Task directions :: Write out the whole listing exactly.

Data ::
----

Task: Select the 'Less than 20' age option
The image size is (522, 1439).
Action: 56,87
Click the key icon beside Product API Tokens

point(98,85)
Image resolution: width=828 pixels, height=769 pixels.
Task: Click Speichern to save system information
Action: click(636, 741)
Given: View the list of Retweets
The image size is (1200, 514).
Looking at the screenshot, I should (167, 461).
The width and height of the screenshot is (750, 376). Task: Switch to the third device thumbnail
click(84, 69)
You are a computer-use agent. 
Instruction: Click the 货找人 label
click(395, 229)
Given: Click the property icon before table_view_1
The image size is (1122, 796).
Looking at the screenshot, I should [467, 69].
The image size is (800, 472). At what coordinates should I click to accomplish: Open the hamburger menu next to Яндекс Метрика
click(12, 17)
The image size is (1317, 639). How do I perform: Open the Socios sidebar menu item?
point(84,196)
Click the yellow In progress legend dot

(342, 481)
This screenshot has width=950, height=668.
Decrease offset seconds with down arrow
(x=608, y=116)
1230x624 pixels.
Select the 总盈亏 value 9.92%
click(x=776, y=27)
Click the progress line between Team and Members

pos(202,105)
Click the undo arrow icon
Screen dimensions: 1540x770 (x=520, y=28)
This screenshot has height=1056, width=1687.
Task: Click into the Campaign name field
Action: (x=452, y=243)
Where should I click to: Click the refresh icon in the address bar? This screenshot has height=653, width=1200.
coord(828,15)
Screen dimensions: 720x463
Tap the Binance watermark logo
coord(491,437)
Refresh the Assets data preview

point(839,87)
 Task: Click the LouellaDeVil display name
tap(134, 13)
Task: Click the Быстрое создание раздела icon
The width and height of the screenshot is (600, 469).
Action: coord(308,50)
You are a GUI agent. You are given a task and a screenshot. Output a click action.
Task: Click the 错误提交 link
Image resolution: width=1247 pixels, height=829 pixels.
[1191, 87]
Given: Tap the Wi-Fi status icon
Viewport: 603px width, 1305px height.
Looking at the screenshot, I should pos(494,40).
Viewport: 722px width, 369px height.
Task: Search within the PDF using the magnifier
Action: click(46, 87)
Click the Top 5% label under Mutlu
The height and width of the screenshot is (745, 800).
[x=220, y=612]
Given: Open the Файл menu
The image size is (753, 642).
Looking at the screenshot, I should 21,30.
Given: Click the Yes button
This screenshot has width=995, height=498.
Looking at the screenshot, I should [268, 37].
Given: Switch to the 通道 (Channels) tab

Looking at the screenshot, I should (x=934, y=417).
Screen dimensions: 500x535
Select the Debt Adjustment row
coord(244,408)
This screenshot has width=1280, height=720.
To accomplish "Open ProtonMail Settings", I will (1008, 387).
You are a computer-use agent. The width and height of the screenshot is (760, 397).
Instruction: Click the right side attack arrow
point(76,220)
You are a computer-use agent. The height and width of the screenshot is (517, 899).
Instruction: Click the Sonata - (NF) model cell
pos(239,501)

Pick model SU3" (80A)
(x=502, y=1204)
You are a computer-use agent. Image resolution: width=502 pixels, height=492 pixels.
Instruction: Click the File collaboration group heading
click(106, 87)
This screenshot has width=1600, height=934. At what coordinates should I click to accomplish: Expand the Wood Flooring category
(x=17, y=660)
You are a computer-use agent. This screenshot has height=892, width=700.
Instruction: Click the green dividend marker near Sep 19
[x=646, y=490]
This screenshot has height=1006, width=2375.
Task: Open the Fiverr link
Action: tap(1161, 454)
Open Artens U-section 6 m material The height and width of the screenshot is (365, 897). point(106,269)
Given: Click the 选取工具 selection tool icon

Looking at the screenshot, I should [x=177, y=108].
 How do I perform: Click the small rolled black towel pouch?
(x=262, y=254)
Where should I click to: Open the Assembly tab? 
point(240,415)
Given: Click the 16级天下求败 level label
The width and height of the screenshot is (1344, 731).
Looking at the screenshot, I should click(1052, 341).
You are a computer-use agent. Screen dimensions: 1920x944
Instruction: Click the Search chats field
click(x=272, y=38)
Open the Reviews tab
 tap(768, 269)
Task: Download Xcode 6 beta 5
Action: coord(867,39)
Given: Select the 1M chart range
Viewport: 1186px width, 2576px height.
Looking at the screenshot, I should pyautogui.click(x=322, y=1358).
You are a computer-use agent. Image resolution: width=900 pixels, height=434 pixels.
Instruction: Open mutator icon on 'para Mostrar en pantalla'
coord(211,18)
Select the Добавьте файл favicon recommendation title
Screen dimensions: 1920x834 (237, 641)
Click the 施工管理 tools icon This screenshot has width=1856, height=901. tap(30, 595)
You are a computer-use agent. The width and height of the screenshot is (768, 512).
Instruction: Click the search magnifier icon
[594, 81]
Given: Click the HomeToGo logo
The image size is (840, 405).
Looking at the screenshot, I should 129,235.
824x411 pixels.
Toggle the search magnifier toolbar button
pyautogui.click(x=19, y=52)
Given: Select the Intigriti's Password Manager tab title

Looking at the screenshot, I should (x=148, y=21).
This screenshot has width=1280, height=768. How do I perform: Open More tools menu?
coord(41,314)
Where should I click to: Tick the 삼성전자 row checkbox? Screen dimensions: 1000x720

----

Solution to this task ::
Task: Select the 'Less than 20' age option
The image size is (522, 1439).
Action: 56,87
Click the key icon beside Product API Tokens

point(98,85)
Image resolution: width=828 pixels, height=769 pixels.
Task: Click Speichern to save system information
Action: click(636, 741)
Given: View the list of Retweets
The image size is (1200, 514).
Looking at the screenshot, I should (167, 461).
The width and height of the screenshot is (750, 376). Task: Switch to the third device thumbnail
click(84, 69)
You are a computer-use agent. 
Instruction: Click the 货找人 label
click(395, 229)
Given: Click the property icon before table_view_1
The image size is (1122, 796).
Looking at the screenshot, I should [467, 69].
The image size is (800, 472). At what coordinates should I click to accomplish: Open the hamburger menu next to Яндекс Метрика
click(12, 17)
The image size is (1317, 639). How do I perform: Open the Socios sidebar menu item?
point(84,196)
Click the yellow In progress legend dot

(342, 481)
This screenshot has width=950, height=668.
Decrease offset seconds with down arrow
(x=608, y=116)
1230x624 pixels.
Select the 总盈亏 value 9.92%
click(x=776, y=27)
Click the progress line between Team and Members

pos(202,105)
Click the undo arrow icon
Screen dimensions: 1540x770 (x=520, y=28)
This screenshot has height=1056, width=1687.
Task: Click into the Campaign name field
Action: (x=452, y=243)
Where should I click to: Click the refresh icon in the address bar? This screenshot has height=653, width=1200.
coord(828,15)
Screen dimensions: 720x463
Tap the Binance watermark logo
coord(491,437)
Refresh the Assets data preview

point(839,87)
 Task: Click the LouellaDeVil display name
tap(134, 13)
Task: Click the Быстрое создание раздела icon
The width and height of the screenshot is (600, 469).
Action: coord(308,50)
You are a GUI agent. You are given a task and a screenshot. Output a click action.
Task: Click the 错误提交 link
Image resolution: width=1247 pixels, height=829 pixels.
[1191, 87]
Given: Tap the Wi-Fi status icon
Viewport: 603px width, 1305px height.
Looking at the screenshot, I should pos(494,40).
Viewport: 722px width, 369px height.
Task: Search within the PDF using the magnifier
Action: click(46, 87)
Click the Top 5% label under Mutlu
The height and width of the screenshot is (745, 800).
[x=220, y=612]
Given: Open the Файл menu
The image size is (753, 642).
Looking at the screenshot, I should 21,30.
Given: Click the Yes button
This screenshot has width=995, height=498.
Looking at the screenshot, I should [268, 37].
Given: Switch to the 通道 (Channels) tab

Looking at the screenshot, I should (x=934, y=417).
Screen dimensions: 500x535
Select the Debt Adjustment row
coord(244,408)
This screenshot has width=1280, height=720.
To accomplish "Open ProtonMail Settings", I will (1008, 387).
You are a computer-use agent. The width and height of the screenshot is (760, 397).
Instruction: Click the right side attack arrow
point(76,220)
You are a computer-use agent. The height and width of the screenshot is (517, 899).
Instruction: Click the Sonata - (NF) model cell
pos(239,501)

Pick model SU3" (80A)
(x=502, y=1204)
You are a computer-use agent. Image resolution: width=502 pixels, height=492 pixels.
Instruction: Click the File collaboration group heading
click(106, 87)
This screenshot has width=1600, height=934. At what coordinates should I click to accomplish: Expand the Wood Flooring category
(x=17, y=660)
You are a computer-use agent. This screenshot has height=892, width=700.
Instruction: Click the green dividend marker near Sep 19
[x=646, y=490]
This screenshot has height=1006, width=2375.
Task: Open the Fiverr link
Action: tap(1161, 454)
Open Artens U-section 6 m material The height and width of the screenshot is (365, 897). point(106,269)
Given: Click the 选取工具 selection tool icon

Looking at the screenshot, I should [x=177, y=108].
 How do I perform: Click the small rolled black towel pouch?
(x=262, y=254)
Where should I click to: Open the Assembly tab? 
point(240,415)
Given: Click the 16级天下求败 level label
The width and height of the screenshot is (1344, 731).
Looking at the screenshot, I should click(1052, 341).
You are a computer-use agent. Screen dimensions: 1920x944
Instruction: Click the Search chats field
click(x=272, y=38)
Open the Reviews tab
 tap(768, 269)
Task: Download Xcode 6 beta 5
Action: coord(867,39)
Given: Select the 1M chart range
Viewport: 1186px width, 2576px height.
Looking at the screenshot, I should pyautogui.click(x=322, y=1358).
You are a computer-use agent. Image resolution: width=900 pixels, height=434 pixels.
Instruction: Open mutator icon on 'para Mostrar en pantalla'
coord(211,18)
Select the Добавьте файл favicon recommendation title
Screen dimensions: 1920x834 (237, 641)
Click the 施工管理 tools icon This screenshot has width=1856, height=901. tap(30, 595)
You are a computer-use agent. The width and height of the screenshot is (768, 512).
Instruction: Click the search magnifier icon
[594, 81]
Given: Click the HomeToGo logo
The image size is (840, 405).
Looking at the screenshot, I should 129,235.
824x411 pixels.
Toggle the search magnifier toolbar button
pyautogui.click(x=19, y=52)
Given: Select the Intigriti's Password Manager tab title

Looking at the screenshot, I should (x=148, y=21).
This screenshot has width=1280, height=768. How do I perform: Open More tools menu?
coord(41,314)
Where should I click to: Tick the 삼성전자 row checkbox? Screen dimensions: 1000x720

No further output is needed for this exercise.